Lancé après un faits-divers impliquant un patient à Grenoble, le chantier de l’hospitalisation et des soins psychiatriques arrive à un tournant crucial. Les députés débutent ce mardi l’examen du projet de loi, jugé sécuritaire par le monde de la psychiatrie.
«Le point de départ, on le sait, est une interrogation présidentielle par rapport à la sécurité de l’entourage des malades psychiatriques», indique dans Libération le rapporteur UMP du texte, Guy Lefrand, qui parle d’une loi «très technique». Mais le collectif des 39 contre la nuit sécuritaire dénonce une «déraison d’Etat» et refuse la «flichiatrie» proposé, selon lui, par le projet de loi.

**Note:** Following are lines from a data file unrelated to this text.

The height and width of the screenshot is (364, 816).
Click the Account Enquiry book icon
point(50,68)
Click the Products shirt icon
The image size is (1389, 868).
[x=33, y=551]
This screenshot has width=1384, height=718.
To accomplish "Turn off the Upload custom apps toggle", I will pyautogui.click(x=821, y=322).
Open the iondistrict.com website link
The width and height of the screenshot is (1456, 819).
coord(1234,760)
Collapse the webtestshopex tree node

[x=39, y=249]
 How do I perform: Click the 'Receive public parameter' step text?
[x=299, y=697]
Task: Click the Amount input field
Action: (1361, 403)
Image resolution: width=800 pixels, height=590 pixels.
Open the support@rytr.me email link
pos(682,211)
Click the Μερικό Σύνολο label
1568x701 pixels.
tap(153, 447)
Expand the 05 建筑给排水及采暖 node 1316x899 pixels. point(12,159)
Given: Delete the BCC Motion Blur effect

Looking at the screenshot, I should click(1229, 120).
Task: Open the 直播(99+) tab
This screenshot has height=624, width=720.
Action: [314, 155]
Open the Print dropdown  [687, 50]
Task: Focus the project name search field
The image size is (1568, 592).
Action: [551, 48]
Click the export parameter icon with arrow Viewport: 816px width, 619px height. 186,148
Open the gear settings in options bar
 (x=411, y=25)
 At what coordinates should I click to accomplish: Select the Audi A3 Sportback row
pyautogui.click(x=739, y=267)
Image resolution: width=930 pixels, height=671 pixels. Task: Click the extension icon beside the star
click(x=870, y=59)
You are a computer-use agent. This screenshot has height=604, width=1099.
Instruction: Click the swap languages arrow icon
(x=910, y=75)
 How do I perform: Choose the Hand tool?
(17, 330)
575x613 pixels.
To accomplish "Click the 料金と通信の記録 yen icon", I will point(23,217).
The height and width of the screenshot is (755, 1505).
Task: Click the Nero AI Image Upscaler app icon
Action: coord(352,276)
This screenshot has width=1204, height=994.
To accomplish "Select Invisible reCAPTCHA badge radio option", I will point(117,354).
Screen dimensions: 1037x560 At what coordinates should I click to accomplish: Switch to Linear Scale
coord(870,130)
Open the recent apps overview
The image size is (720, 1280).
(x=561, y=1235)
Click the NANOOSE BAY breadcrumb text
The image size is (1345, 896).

Le texte modifie les modalités d’hospitalisation en psychiatrie sans le consentement du patient, supprimant par exemple les sorties d’essai. Il introduit par ailleurs la notion de soins sans consentement en ambulatoire, c’est à dire sans hospitalisation. Après l'intervention du Conseil constitutionnel, un disposition prévoit désormais l'intervention d'un juge des libertés et de la détention pour maintenir un patient hospitalisé sans son consentement.
Après le succès de leur pétition, qui a dépassé les 21.000 signataires, le collectif a organisé une manifestation ce mardi à 16h devant l’Assemblée nationale. Les syndicats de psychiatres publiques, eux, appellent à la grève pour protester contre le projet de loi, jugé sécuritaire et inapplicable.